Колония для иностранцев в Леплее (ИК-22) внешне ничем не отличается от любой другой. КПП. Металлическая дверь. Решетка. Требование дежурного сдать паспорт и телефон. Еще решетка. Но на входе – огромный стенд с условиями отбывания: кому и сколько свиданий и посылок в год положено. Рядом перевод на английский язык и позитивная установка: «Тебя ждут дома».
Дом некоторых местных сидельцев – на другом конце света. В Леплее мотают срок 208 человек из Гвинеи-Бисау, Бангладеш, Ливана, Кубы, Непала и еще 39 стран. Сидят здесь и граждане стран бывшего Союза. По закону украинцев или молдаван могли бы этапировать куда-нибудь под Магадан – для российской пенитенциарной системы они никакие не иностранцы. Так что, считай, повезло.
К 24-летнему Мехия Фернандесу из Доминиканской Республики мама приезжала только один раз – билет стоит около 2000 долларов, не наездишься. Мехия арестовали осенью 2005 года. К тому моменту он успел поучиться на подготовительном факультете РУДН, поступить в университет, посмотреть Красную площадь и побывать в зоопарке. Три года назад все отечественные СМИ рассказали о драке возле РУДН, в которой зарезали молодого узбека. Дралась толпа, а сел за убийство Фернандес – на 8 лет. В администрации колонии не верят, что он убийца.

=== Условие задания 1 ===
Извлеките из записей строки, начиная со строки, в которой есть «Task: Click the Intel Core i5 logo», и заканчивая строкой, содержащей «will click(x=131, y=216).», включая обе. Повторите их без каких-либо изменений.
Записи никак не связаны с текстом о колонии.

=== Раздел данных ===
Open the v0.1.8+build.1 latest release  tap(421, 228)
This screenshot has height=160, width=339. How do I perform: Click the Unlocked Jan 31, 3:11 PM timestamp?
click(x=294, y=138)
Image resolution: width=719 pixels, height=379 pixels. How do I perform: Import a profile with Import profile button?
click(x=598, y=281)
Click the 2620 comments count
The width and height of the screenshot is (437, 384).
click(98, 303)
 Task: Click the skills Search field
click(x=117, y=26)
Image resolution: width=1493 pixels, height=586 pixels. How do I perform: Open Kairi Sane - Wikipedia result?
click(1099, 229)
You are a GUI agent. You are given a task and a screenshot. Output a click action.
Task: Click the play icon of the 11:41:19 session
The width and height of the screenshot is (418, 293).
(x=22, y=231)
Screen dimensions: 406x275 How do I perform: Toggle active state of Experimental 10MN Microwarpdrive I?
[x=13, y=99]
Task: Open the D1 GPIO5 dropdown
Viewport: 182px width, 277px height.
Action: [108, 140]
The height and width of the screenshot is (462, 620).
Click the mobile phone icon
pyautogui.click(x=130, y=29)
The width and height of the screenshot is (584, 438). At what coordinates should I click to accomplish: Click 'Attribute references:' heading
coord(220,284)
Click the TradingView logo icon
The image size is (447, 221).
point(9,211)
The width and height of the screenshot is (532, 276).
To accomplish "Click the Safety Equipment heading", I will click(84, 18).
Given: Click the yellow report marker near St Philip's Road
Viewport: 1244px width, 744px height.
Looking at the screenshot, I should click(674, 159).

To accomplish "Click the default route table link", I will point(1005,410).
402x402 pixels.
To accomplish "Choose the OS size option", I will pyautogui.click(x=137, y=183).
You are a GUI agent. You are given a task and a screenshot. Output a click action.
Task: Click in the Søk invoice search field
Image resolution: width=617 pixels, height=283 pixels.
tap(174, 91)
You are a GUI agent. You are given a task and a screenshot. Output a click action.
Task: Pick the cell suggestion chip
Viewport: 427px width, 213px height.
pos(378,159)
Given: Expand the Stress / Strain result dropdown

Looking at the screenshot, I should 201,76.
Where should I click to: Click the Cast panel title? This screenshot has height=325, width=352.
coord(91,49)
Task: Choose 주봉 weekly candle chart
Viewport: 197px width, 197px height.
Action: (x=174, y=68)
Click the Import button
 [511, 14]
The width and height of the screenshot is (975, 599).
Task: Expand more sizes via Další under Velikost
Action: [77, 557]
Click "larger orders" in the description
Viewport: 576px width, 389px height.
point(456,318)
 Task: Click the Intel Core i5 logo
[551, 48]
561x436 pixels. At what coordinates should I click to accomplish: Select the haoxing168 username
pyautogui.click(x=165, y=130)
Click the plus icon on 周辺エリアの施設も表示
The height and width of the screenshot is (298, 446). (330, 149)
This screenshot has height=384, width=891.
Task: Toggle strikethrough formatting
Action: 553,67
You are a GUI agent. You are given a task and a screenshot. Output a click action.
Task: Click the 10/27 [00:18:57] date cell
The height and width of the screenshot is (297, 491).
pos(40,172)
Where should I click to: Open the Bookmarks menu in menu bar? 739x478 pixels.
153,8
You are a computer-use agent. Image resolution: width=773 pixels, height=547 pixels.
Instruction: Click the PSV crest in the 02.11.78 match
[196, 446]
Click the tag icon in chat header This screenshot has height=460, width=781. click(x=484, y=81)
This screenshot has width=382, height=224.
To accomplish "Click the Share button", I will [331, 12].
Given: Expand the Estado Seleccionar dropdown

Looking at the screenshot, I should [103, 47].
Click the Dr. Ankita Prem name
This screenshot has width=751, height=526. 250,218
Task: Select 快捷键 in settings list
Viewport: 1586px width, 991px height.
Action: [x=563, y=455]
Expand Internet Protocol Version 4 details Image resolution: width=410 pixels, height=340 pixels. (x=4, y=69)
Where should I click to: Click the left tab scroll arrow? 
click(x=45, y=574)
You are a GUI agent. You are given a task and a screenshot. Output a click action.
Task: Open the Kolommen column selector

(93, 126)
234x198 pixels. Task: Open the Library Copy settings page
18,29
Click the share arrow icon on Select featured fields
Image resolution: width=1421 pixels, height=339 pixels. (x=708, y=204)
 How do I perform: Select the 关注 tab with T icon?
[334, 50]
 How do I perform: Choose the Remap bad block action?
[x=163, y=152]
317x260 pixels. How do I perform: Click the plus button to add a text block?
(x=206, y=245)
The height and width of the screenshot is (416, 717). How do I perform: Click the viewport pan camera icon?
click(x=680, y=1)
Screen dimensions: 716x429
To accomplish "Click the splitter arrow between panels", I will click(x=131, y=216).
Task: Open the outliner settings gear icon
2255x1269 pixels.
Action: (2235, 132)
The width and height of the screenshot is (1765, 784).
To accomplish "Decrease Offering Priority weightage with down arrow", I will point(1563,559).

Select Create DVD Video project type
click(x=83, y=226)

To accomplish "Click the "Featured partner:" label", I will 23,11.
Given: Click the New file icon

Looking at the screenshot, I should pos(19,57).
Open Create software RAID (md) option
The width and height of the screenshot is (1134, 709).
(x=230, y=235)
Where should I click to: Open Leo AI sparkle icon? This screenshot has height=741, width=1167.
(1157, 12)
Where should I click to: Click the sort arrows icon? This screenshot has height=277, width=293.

=== Условие задания 2 ===
Перепишите фрагмент текста о колонии, начиная с «Колония для иностранцев» и заканчивая «что, считай, повезло.», заменив в нем «Леплее» на «Потьме».

=== Решение 1 ===
 Task: Click the Intel Core i5 logo
[551, 48]
561x436 pixels. At what coordinates should I click to accomplish: Select the haoxing168 username
pyautogui.click(x=165, y=130)
Click the plus icon on 周辺エリアの施設も表示
The height and width of the screenshot is (298, 446). (330, 149)
This screenshot has height=384, width=891.
Task: Toggle strikethrough formatting
Action: 553,67
You are a GUI agent. You are given a task and a screenshot. Output a click action.
Task: Click the 10/27 [00:18:57] date cell
The height and width of the screenshot is (297, 491).
pos(40,172)
Where should I click to: Open the Bookmarks menu in menu bar? 739x478 pixels.
153,8
You are a computer-use agent. Image resolution: width=773 pixels, height=547 pixels.
Instruction: Click the PSV crest in the 02.11.78 match
[196, 446]
Click the tag icon in chat header This screenshot has height=460, width=781. click(x=484, y=81)
This screenshot has width=382, height=224.
To accomplish "Click the Share button", I will [331, 12].
Given: Expand the Estado Seleccionar dropdown

Looking at the screenshot, I should [103, 47].
Click the Dr. Ankita Prem name
This screenshot has width=751, height=526. 250,218
Task: Select 快捷键 in settings list
Viewport: 1586px width, 991px height.
Action: [x=563, y=455]
Expand Internet Protocol Version 4 details Image resolution: width=410 pixels, height=340 pixels. (x=4, y=69)
Where should I click to: Click the left tab scroll arrow? 
click(x=45, y=574)
You are a GUI agent. You are given a task and a screenshot. Output a click action.
Task: Open the Kolommen column selector

(93, 126)
234x198 pixels. Task: Open the Library Copy settings page
18,29
Click the share arrow icon on Select featured fields
Image resolution: width=1421 pixels, height=339 pixels. (x=708, y=204)
 How do I perform: Select the 关注 tab with T icon?
[334, 50]
 How do I perform: Choose the Remap bad block action?
[x=163, y=152]
317x260 pixels. How do I perform: Click the plus button to add a text block?
(x=206, y=245)
The height and width of the screenshot is (416, 717). How do I perform: Click the viewport pan camera icon?
click(x=680, y=1)
Screen dimensions: 716x429
To accomplish "Click the splitter arrow between panels", I will click(x=131, y=216).

=== Решение 2 ===
Колония для иностранцев в Потьме (ИК-22) внешне ничем не отличается от любой другой. КПП. Металлическая дверь. Решетка. Требование дежурного сдать паспорт и телефон. Еще решетка. Но на входе – огромный стенд с условиями отбывания: кому и сколько свиданий и посылок в год положено. Рядом перевод на английский язык и позитивная установка: «Тебя ждут дома».
Дом некоторых местных сидельцев – на другом конце света. В Потьме мотают срок 208 человек из Гвинеи-Бисау, Бангладеш, Ливана, Кубы, Непала и еще 39 стран. Сидят здесь и граждане стран бывшего Союза. По закону украинцев или молдаван могли бы этапировать куда-нибудь под Магадан – для российской пенитенциарной системы они никакие не иностранцы. Так что, считай, повезло.